Task details »
Below are the records; collect from them each line containing the string "computer".

---------- Data records ----------

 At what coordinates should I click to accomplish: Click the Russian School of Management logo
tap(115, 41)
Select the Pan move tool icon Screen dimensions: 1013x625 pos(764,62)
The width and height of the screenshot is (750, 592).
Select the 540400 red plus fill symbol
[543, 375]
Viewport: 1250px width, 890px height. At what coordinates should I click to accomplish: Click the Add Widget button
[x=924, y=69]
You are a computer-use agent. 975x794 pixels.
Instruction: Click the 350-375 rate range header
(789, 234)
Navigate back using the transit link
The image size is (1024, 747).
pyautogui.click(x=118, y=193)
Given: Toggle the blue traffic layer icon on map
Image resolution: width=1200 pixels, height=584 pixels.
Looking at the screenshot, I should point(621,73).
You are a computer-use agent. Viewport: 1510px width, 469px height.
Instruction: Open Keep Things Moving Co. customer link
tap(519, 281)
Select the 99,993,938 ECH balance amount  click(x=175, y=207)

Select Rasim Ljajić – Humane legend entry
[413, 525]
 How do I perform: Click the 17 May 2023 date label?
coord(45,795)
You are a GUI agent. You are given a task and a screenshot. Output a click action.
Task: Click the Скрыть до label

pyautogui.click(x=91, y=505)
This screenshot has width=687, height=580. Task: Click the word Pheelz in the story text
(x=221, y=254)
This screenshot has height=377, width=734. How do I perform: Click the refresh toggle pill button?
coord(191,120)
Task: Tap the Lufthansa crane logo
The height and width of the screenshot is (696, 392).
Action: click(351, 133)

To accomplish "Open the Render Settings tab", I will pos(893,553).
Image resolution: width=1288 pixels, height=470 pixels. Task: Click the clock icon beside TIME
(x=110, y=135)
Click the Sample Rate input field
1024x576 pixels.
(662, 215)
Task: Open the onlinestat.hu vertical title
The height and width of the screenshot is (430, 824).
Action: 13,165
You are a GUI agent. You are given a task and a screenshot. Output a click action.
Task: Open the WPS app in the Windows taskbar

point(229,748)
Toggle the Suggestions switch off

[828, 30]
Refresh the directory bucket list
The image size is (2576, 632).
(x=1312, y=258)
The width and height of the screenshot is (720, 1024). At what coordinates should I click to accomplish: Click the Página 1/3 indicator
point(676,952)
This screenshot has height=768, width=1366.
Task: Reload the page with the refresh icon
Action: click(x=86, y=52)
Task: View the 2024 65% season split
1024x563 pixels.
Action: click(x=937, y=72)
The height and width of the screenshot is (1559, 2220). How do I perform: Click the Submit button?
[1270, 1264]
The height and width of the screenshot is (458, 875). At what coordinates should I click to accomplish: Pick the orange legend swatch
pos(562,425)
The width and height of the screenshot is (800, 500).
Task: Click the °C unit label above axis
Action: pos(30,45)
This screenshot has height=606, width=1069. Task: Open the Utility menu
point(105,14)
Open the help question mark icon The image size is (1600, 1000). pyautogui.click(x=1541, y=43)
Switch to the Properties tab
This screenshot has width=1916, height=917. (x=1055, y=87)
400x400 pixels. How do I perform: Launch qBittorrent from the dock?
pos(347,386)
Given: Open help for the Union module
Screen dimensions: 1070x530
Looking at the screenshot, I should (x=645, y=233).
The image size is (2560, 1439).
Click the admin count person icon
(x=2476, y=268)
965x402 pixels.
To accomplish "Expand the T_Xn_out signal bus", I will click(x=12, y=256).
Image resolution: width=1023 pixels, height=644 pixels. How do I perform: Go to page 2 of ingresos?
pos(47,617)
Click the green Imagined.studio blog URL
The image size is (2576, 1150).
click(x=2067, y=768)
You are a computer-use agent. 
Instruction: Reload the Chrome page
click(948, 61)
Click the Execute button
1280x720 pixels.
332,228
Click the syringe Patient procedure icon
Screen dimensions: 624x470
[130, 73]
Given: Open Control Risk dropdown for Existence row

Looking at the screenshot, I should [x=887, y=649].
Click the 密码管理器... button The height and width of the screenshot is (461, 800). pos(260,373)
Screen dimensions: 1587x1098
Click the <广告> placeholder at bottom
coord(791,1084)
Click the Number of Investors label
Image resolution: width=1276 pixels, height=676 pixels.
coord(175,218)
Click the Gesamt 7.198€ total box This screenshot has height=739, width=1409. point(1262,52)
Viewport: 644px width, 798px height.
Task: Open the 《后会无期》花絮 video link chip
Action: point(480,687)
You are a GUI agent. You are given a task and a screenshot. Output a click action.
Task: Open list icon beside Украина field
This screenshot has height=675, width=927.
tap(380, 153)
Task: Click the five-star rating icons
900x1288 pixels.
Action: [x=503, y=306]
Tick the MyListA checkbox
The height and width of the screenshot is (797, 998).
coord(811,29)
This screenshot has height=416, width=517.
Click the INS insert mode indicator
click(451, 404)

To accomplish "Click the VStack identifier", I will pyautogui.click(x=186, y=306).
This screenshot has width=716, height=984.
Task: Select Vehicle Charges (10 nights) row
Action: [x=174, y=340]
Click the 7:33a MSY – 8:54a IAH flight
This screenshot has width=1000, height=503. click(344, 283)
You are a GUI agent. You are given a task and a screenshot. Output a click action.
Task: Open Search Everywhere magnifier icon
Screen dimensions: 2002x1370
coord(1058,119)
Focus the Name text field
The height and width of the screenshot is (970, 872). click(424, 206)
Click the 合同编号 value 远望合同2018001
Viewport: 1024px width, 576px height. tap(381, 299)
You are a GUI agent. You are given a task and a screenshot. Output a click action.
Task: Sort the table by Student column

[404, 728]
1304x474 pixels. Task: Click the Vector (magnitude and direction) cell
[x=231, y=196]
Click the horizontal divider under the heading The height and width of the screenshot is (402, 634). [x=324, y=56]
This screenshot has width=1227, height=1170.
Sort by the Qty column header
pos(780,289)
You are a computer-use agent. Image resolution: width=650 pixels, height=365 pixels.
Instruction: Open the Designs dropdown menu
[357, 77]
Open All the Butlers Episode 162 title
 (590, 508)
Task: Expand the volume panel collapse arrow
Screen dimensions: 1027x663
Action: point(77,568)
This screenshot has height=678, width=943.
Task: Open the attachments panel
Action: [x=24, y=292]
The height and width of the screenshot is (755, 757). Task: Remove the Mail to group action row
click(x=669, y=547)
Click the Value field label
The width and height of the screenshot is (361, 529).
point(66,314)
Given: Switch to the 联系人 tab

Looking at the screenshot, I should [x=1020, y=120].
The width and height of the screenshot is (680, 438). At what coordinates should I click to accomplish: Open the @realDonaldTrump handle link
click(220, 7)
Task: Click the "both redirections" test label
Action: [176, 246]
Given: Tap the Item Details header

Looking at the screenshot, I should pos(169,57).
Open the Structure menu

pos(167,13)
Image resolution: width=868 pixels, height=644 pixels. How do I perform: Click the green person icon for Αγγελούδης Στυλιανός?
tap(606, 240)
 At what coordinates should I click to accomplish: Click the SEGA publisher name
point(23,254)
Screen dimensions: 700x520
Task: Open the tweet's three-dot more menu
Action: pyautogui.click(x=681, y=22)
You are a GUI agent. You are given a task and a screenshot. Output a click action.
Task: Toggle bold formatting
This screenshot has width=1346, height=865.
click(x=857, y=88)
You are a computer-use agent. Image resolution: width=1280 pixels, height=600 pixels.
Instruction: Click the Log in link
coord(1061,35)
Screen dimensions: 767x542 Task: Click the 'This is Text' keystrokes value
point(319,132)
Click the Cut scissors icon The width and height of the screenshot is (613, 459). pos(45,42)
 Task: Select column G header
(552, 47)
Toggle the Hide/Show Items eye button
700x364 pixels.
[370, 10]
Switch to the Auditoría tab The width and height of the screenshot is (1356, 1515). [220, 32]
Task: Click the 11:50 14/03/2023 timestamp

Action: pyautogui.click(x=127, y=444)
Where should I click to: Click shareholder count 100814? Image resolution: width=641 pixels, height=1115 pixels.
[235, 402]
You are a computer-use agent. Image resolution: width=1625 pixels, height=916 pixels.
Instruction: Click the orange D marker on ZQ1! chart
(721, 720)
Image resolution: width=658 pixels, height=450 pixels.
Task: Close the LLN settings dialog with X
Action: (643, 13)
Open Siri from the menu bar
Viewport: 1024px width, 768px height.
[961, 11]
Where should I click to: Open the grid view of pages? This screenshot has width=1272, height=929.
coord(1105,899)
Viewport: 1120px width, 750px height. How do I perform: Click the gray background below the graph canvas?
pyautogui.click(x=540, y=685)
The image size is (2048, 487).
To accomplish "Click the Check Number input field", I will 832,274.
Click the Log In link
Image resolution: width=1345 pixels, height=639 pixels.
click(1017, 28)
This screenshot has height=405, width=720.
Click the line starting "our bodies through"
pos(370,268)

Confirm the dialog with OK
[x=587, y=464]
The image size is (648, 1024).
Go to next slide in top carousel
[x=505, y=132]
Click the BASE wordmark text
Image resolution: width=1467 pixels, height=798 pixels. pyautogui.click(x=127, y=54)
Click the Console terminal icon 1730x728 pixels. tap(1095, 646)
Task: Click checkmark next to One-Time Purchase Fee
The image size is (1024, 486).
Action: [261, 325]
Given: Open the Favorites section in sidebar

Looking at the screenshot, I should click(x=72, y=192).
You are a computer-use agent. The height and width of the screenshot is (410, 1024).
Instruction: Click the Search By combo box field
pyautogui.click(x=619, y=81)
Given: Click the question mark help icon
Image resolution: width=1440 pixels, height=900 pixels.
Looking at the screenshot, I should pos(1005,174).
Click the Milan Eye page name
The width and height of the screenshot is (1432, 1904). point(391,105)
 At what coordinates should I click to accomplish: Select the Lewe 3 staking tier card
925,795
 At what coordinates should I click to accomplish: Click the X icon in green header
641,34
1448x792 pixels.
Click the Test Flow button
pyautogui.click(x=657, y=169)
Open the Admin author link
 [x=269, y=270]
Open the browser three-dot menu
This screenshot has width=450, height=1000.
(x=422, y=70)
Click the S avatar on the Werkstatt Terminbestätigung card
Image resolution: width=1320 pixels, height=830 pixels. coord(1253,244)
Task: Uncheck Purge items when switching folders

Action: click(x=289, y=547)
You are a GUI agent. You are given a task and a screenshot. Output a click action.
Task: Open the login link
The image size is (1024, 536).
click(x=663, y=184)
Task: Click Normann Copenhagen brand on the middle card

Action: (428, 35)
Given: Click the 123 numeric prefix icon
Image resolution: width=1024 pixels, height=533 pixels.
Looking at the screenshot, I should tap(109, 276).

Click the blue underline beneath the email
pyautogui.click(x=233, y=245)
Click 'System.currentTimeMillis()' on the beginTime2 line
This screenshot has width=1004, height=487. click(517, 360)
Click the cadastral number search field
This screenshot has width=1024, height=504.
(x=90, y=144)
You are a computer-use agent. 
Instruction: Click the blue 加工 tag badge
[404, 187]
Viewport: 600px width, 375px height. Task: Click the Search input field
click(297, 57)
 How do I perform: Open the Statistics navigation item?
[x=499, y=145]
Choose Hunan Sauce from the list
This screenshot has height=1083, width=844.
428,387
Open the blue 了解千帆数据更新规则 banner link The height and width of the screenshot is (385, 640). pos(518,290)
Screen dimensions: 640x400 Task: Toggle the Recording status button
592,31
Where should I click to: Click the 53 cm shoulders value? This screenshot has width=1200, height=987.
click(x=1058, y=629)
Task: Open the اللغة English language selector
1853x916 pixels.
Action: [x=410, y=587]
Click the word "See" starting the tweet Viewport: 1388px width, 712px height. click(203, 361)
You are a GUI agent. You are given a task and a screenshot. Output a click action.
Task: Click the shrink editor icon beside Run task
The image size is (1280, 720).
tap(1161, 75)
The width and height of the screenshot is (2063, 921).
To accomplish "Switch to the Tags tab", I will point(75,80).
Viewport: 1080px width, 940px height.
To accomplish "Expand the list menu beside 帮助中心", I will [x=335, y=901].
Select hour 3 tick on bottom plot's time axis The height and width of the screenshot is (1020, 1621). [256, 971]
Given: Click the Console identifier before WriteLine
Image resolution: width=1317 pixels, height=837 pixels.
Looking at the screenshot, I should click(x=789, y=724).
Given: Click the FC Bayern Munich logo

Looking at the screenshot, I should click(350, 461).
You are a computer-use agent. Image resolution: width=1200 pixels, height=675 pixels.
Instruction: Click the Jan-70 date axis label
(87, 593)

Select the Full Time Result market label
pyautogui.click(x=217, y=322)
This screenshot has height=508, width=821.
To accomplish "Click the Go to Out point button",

----------

Written reply »
You are a computer-use agent. 975x794 pixels.
You are a computer-use agent. Viewport: 1510px width, 469px height.
You are a computer-use agent. 
You are a computer-use agent. Image resolution: width=650 pixels, height=365 pixels.
You are a computer-use agent. Image resolution: width=1280 pixels, height=600 pixels.
You are a computer-use agent. Image resolution: width=1625 pixels, height=916 pixels.
You are a computer-use agent. The height and width of the screenshot is (410, 1024).
You are a computer-use agent. 
You are a computer-use agent. Image resolution: width=1200 pixels, height=675 pixels.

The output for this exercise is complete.